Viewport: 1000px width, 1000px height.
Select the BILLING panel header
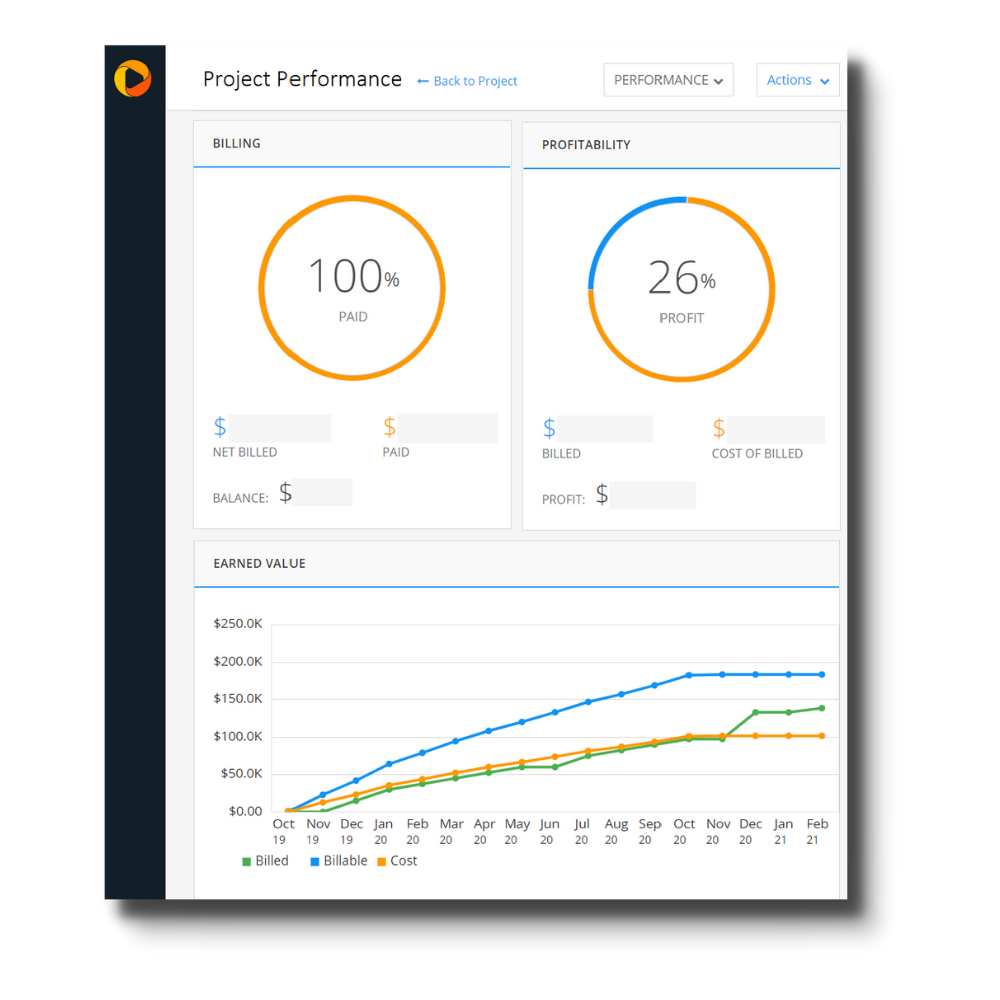(x=236, y=143)
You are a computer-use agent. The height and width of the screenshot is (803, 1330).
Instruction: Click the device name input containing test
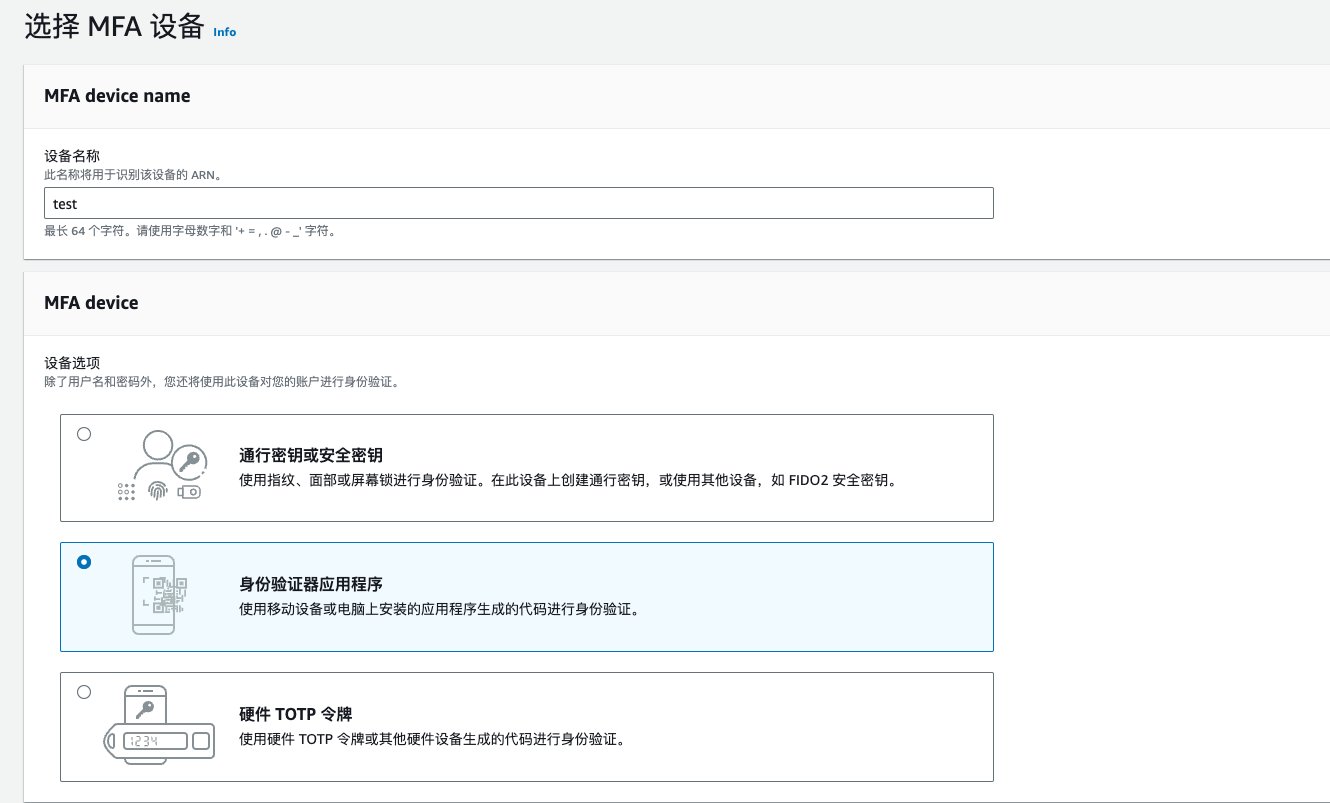pos(518,203)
= = = =
- [Exercise directions]: Wherever the string "width" appears in the records above, copy the line it sits in.

- [Written answer]:
Viewport: 1000px width, 1000px height.
You are a computer-use agent. The height and width of the screenshot is (803, 1330).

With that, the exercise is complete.